El gobierno brasileño, que lidera el presidente Luiz Inácio Lula da Silva, impulsará una serie de normas destinadas a la regulación de la publicidad de las empresas de apuestas deportivas.
El ministro de Hacienda, Dario Durigan, anunció este jueves en Brasilia que el viernes se publicarán dos normas para establecer nuevas restricciones a las campañas de apuestas y ampliar la supervisión del sector, de acuerdo con lo que informó la revista Carta Capital.
El cambio principal será la obligación de incluir una advertencia en todos los anuncios de apuestas. Las campañas deberán mostrar uno de los siguientes mensajes: “Las apuestas hacen perder dinero”, “las apuestas pueden causar adicción” o “las apuestas no son una inversión”.
Según informó el gobierno, el objetivo de estas nuevas normas es adoptar un modelo similar al utilizado en la publicidad de productos que suponen riesgos para la salud o para el consumidor.
Las nuevas normas también restringirán la forma en que las empresas pueden promocionar las apuestas. Se prohibirá crear una sensación de urgencia para animar al público a apostar de inmediato, presentar las apuestas como una fuente alternativa de ingresos, una inversión o una solución a dificultades financieras, así como utilizar historiales de ganancias anteriores para sugerir mayores probabilidades de ganar. “Cuando se muestra el historial de ganancias, se oculta el historial de pérdidas”, afirmó el ministro Durigan al presentar la nueva normativa.
Según el ministro, también refuerza la protección de niños y adolescentes. “Existe tolerancia cero ante la publicidad que busque, de cualquier modo, dirigirse a niños y adolescentes”, declaró, según consignó el diario Folha de Sāo Paulo.
El gobierno también prohibirá mezclar comentarios técnicos sobre eventos deportivos con recomendaciones que incentiven apuestas específicas; una práctica que, según el Ministerio de Hacienda, podría inducir a error a los consumidores. “No es lícito ni reglamentario inducir a error al consumidor mezclando comentarios de expertos –afirmando que una determinada apuesta es la mejor o que un camino específico es el correcto– para así otorgar una apariencia de respaldo técnico”, señaló Durigan.

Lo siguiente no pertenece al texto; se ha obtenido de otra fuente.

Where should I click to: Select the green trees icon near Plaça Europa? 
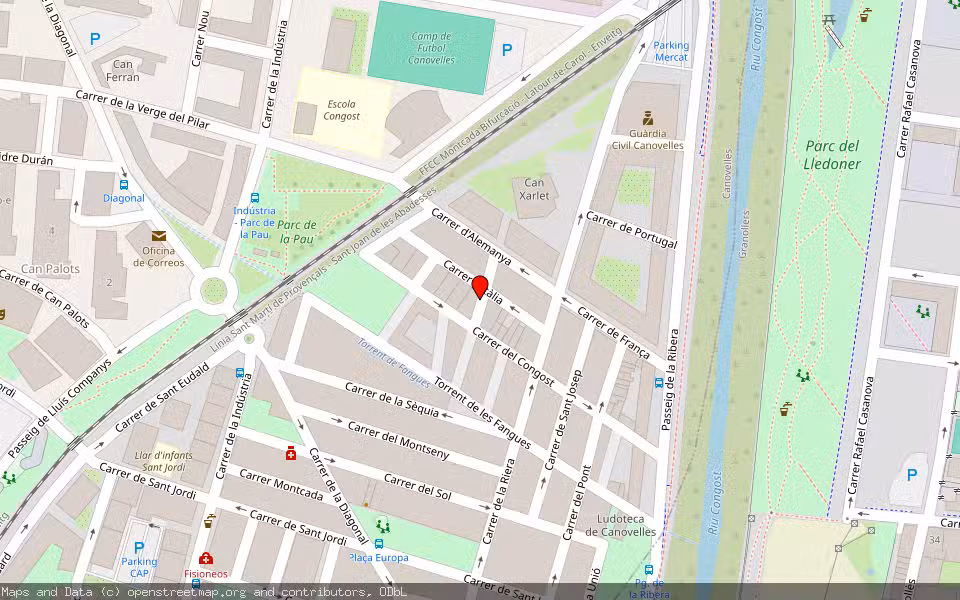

Otra norma, emitida en forma conjunta con el Ministerio de Justicia, intensificará la lucha contra los operadores de apuestas ilegales.
Durigan afirmó que las empresas sin autorización para operar siguen teniendo prohibido hacer publicidad en Brasil y que los medios de comunicación y los anunciantes también tienen vetada la difusión de publicidad de estas plataformas.
Según el ministro, el gobierno ya ha dado de baja a más de 56.000 sitios de apuestas no autorizados.
Las empresas que incumplan las nuevas normas podrían enfrentarse a multas de hasta el 20% de sus ingresos, a la suspensión de su autorización de funcionamiento por un período de hasta 180 días y –en casos de reincidencia grave– a la revocación de su licencia.
Por otra parte, los responsables de publicar anuncios no autorizados estarán sujetos a sanciones conforme al Código de Defensa del Consumidor, incluidas multas que pueden alcanzar los 14 millones de reales, algo más de 2,7 millones de dólares.